■ DATA SHOWN:
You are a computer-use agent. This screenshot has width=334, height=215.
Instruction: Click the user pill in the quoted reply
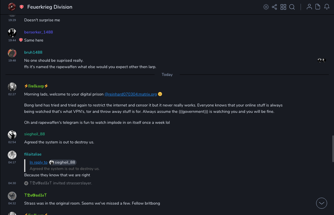[x=62, y=162]
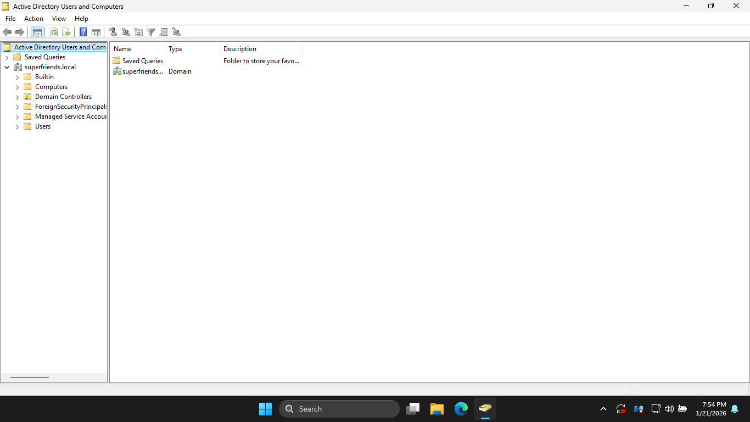This screenshot has width=750, height=422.
Task: Click the Find objects toolbar icon
Action: (164, 32)
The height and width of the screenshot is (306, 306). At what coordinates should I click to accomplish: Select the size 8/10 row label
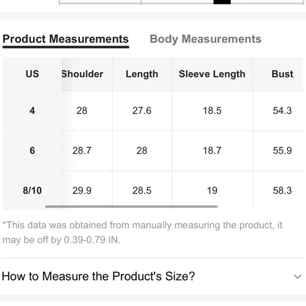click(32, 190)
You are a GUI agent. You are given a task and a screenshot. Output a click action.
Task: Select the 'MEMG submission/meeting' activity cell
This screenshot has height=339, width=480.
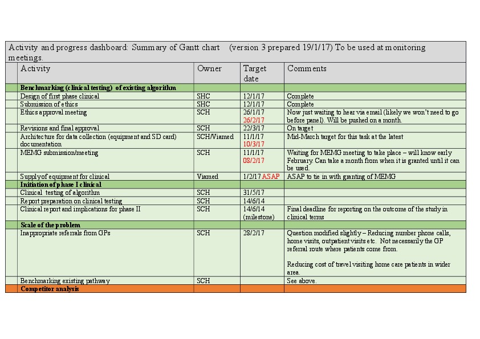59,153
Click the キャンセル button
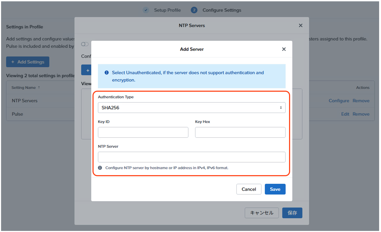This screenshot has width=381, height=232. tap(261, 213)
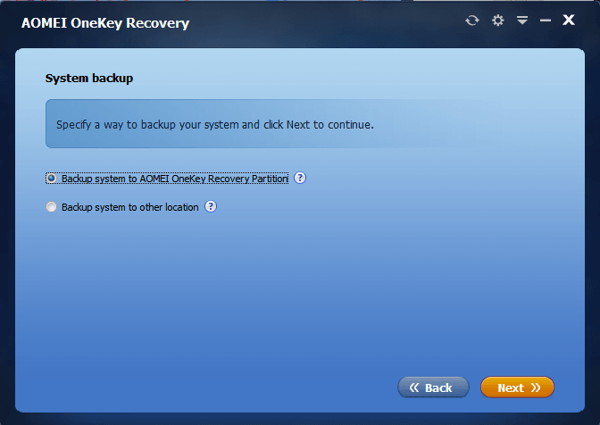Click the AOMEI OneKey Recovery title text

coord(105,23)
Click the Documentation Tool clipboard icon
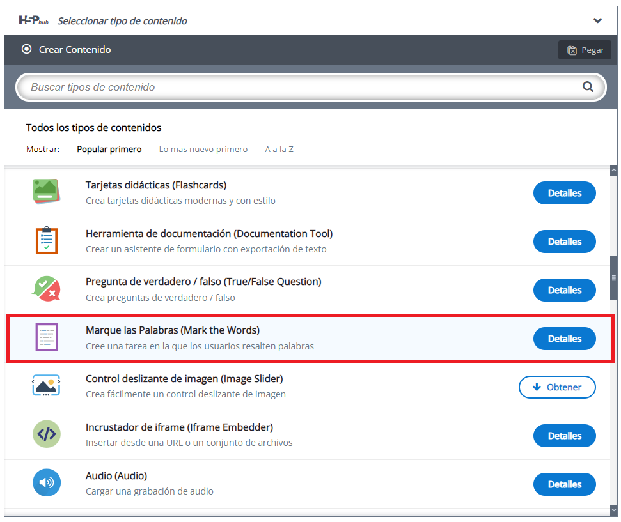Image resolution: width=621 pixels, height=522 pixels. 46,241
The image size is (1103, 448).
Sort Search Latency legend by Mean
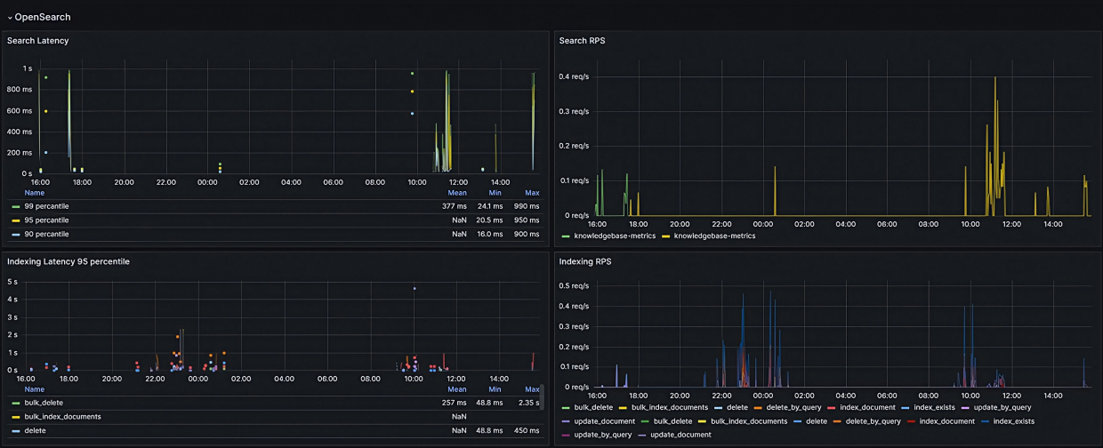tap(457, 193)

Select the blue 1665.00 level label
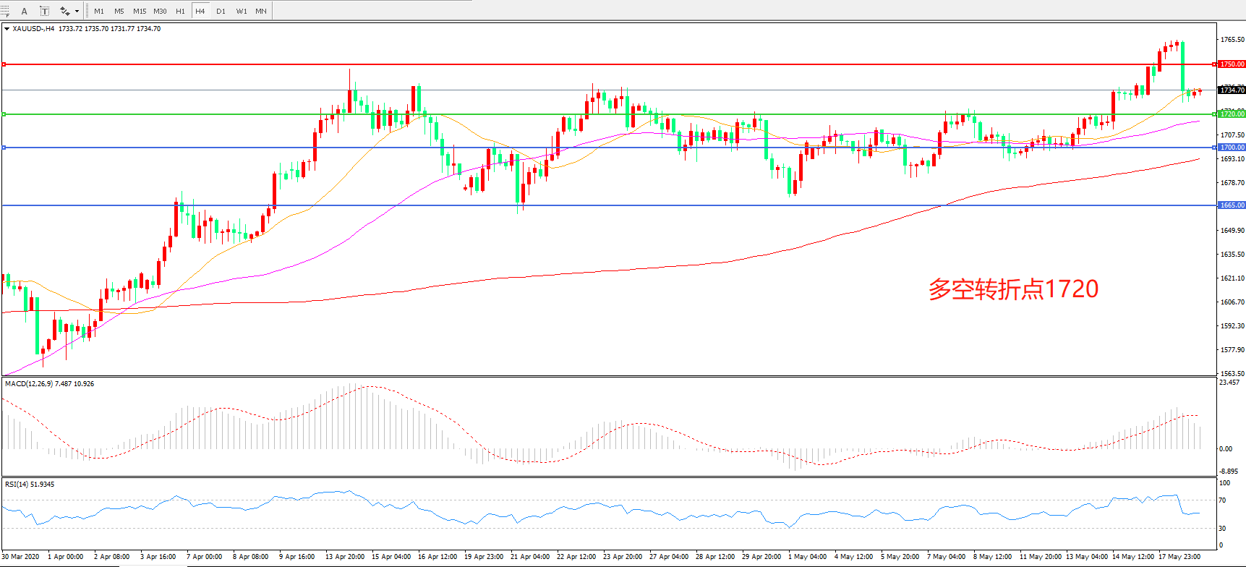(1232, 205)
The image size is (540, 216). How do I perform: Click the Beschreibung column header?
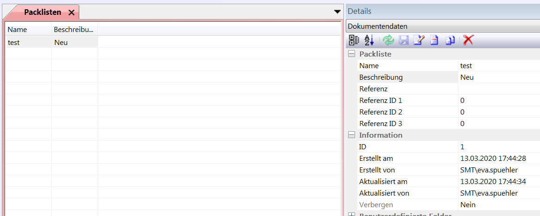click(74, 30)
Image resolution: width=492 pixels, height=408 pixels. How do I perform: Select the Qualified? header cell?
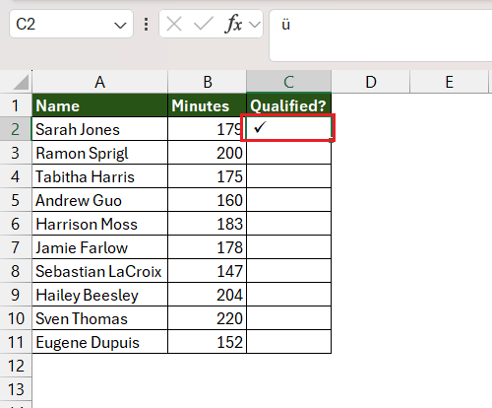point(288,105)
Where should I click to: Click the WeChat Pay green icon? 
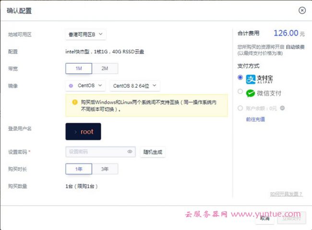point(250,93)
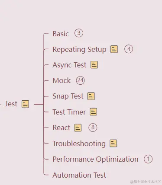Open the Troubleshooting note icon

113,144
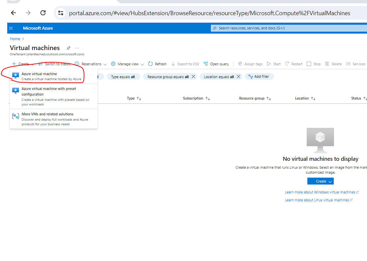Viewport: 367px width, 261px height.
Task: Open the Type equals all filter
Action: pos(123,76)
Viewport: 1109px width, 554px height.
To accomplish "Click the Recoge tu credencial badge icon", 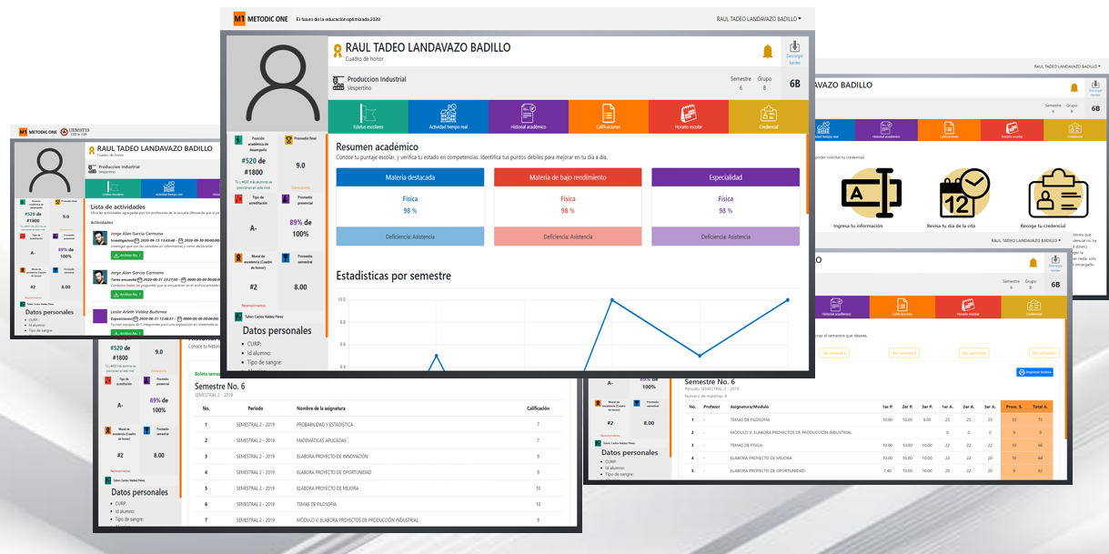I will [1058, 195].
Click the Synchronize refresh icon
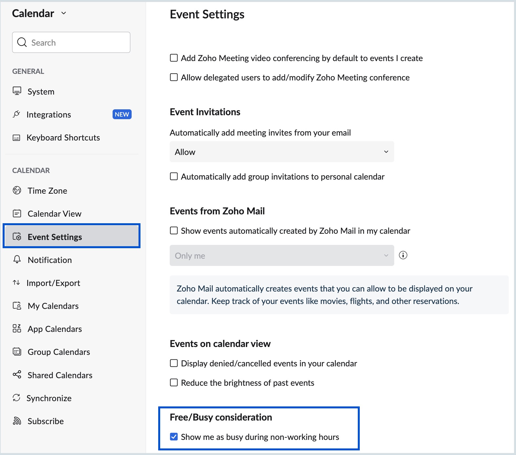516x455 pixels. point(16,398)
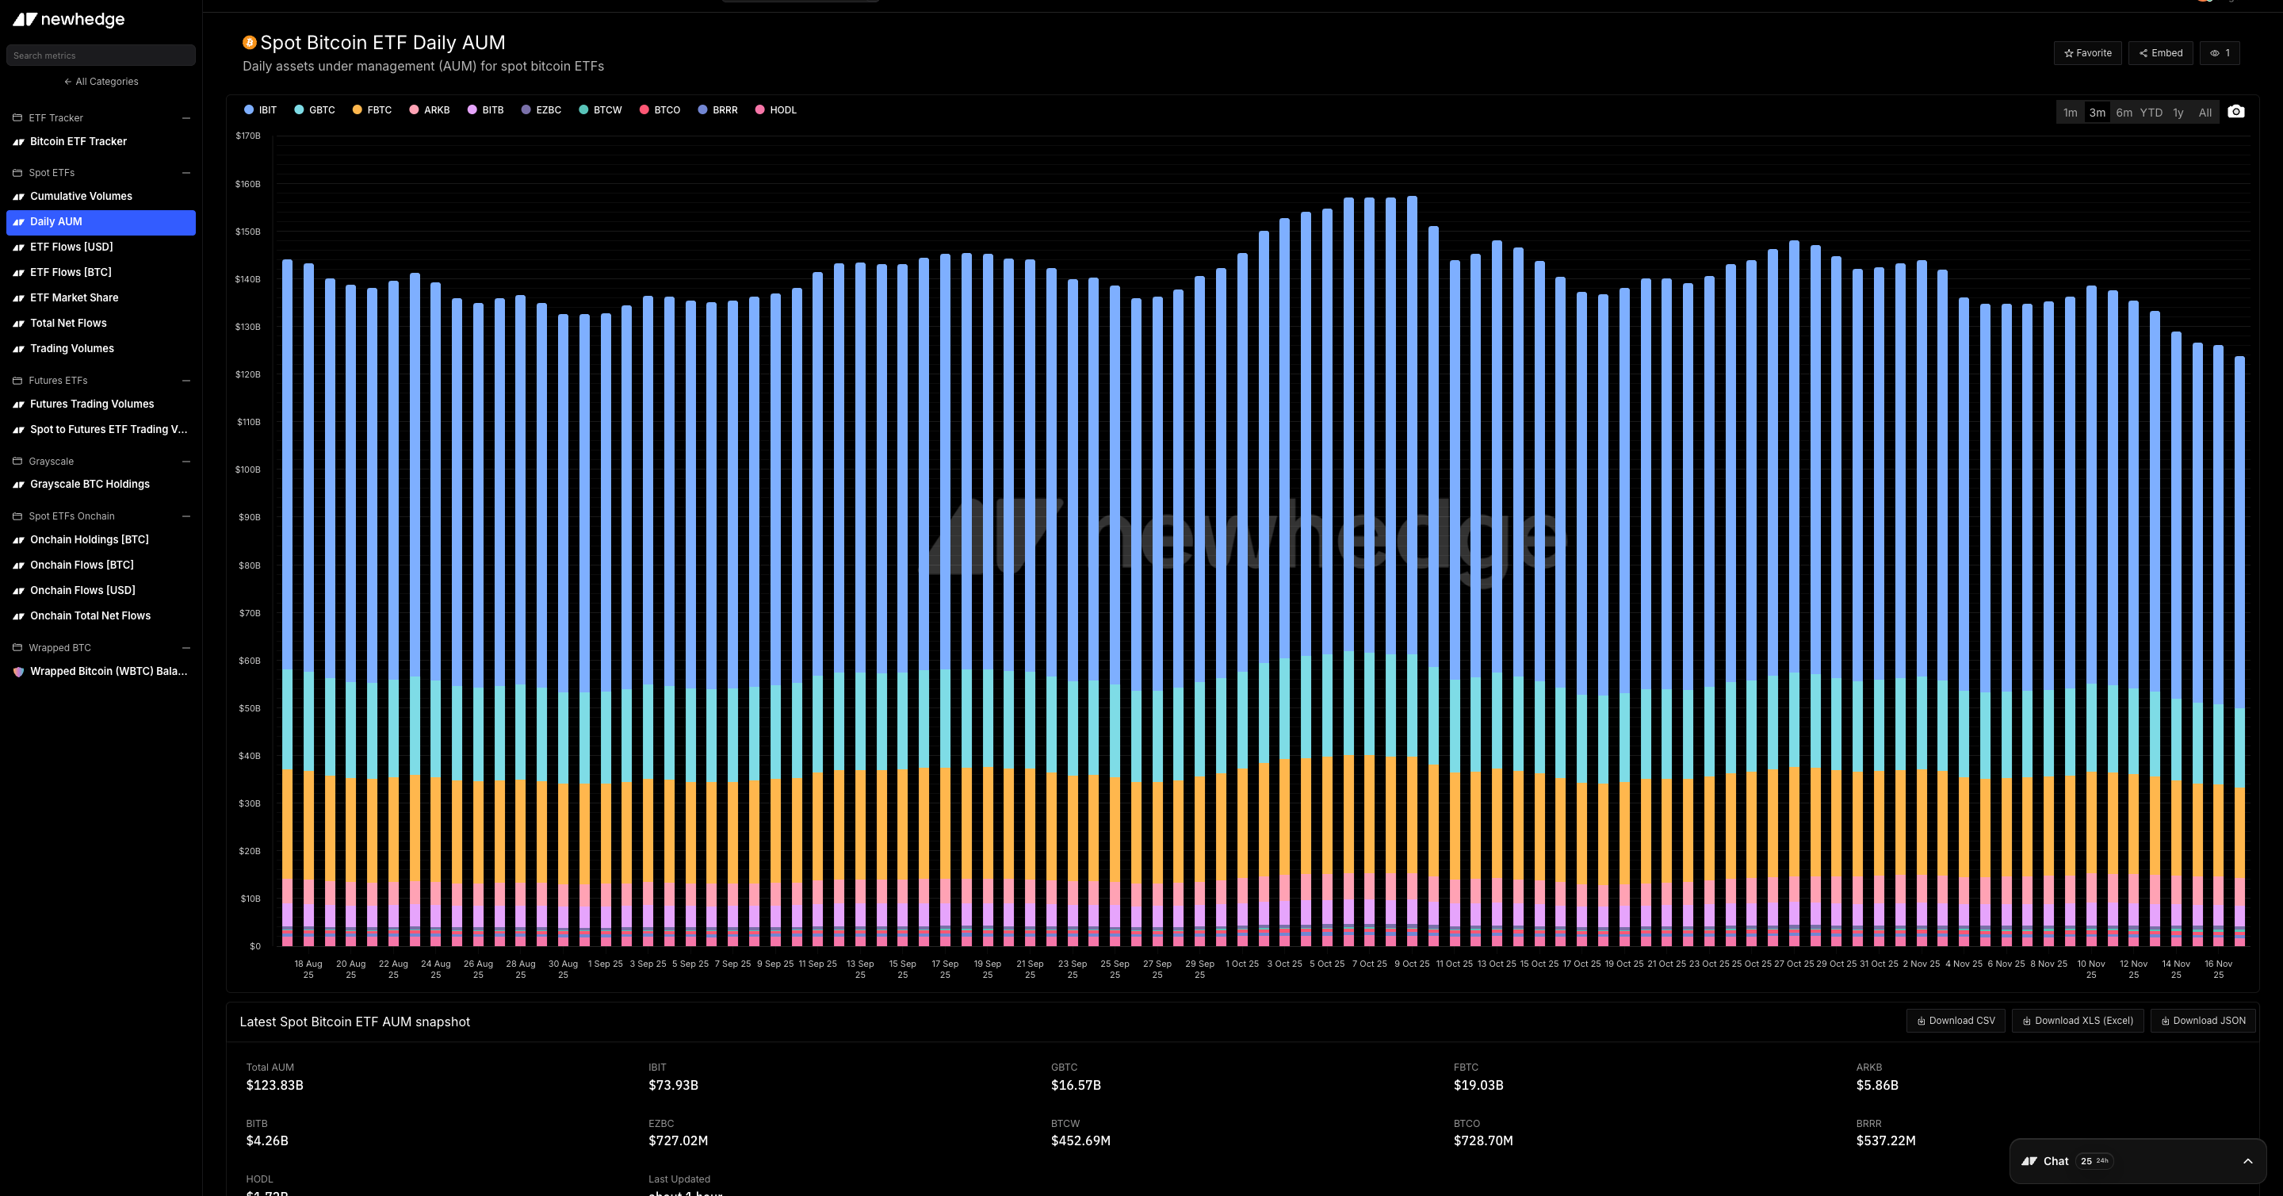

■ WHAT IS NEEDED: Identify each of the lines above that contains the string "header", treating uppercase and lowercase as different, and copy those lines.

■ TASK RESULT:
The image size is (540, 216). How do I perform: Click the Beschreibung column header?
Image resolution: width=492 pixels, height=408 pixels. How do I perform: Select the Qualified? header cell?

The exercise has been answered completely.